There’s no denying this is inspired by Katamari Damacy: both share the idea of a thing moving around a landscape, collecting objects to add to its bulk. But we don’t have the PlayStation’s strange adventure game on the PC, so TWEotW will have to do.
And it does. In the face of an impending apocalypse, brought about by a giant fish head, you must collect all the nice things you’d like to take with you. Your body will be defined by the things you collect. All you do is walk over objects and you’ll magically gather them up: dogs become feet, tables make up shoulders, and your character grows with every item. You start equal in size to the smallest things in the level, and the size of the level will determine the size you grow to. In some you’ll never grow taller than the room you’re in, in others you’ll be a colossus striding over houses with buses for feet, trees for a torso and dinosaurs for abs.
So what drives you forward? As you expand, more of the level becomes available because things that once hemmed you in will now fall under your bulk. It’s an affront to bump off things in this game, an insult that tells you you’re not good enough to pass, and that you must go collect more things. Return later and the presumptuous blockage is sucked up into your mass.

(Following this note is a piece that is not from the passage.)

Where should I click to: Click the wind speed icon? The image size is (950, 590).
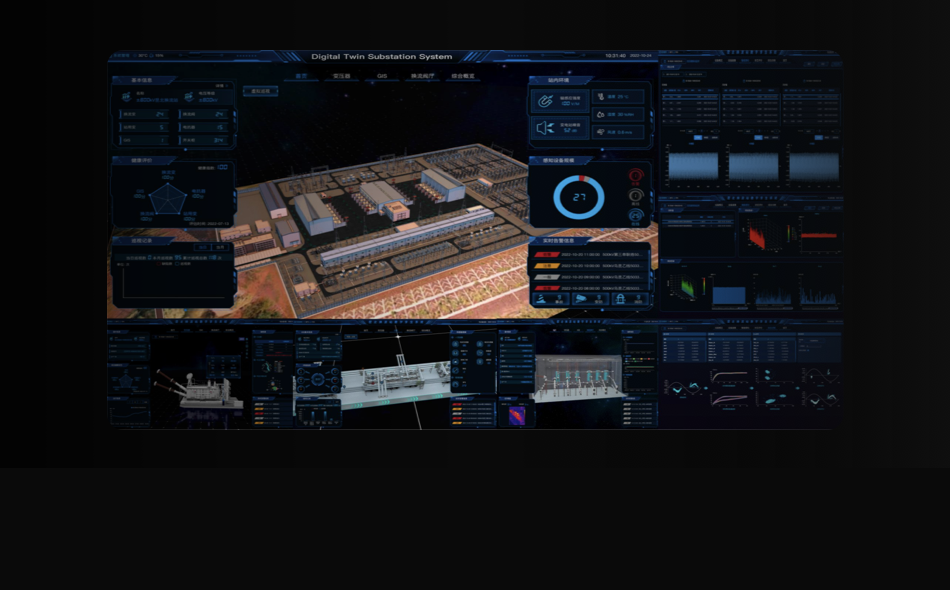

Sounds silly? You don’t know the half of it: the game’s raison d’etre is described in a rap song over the title screen. Suburban levels will happily incorporate picket fences and gorillas. One level is made up of words printed on white blocks, like it’s broken free from a U2 concert circa ’93. It’s a continual surprise. The randomly popping-up objects are a complaint, and you’ll get stuck on occasion, but it’s otherwise a great little indie game, perfect for when you have ten minutes to spare.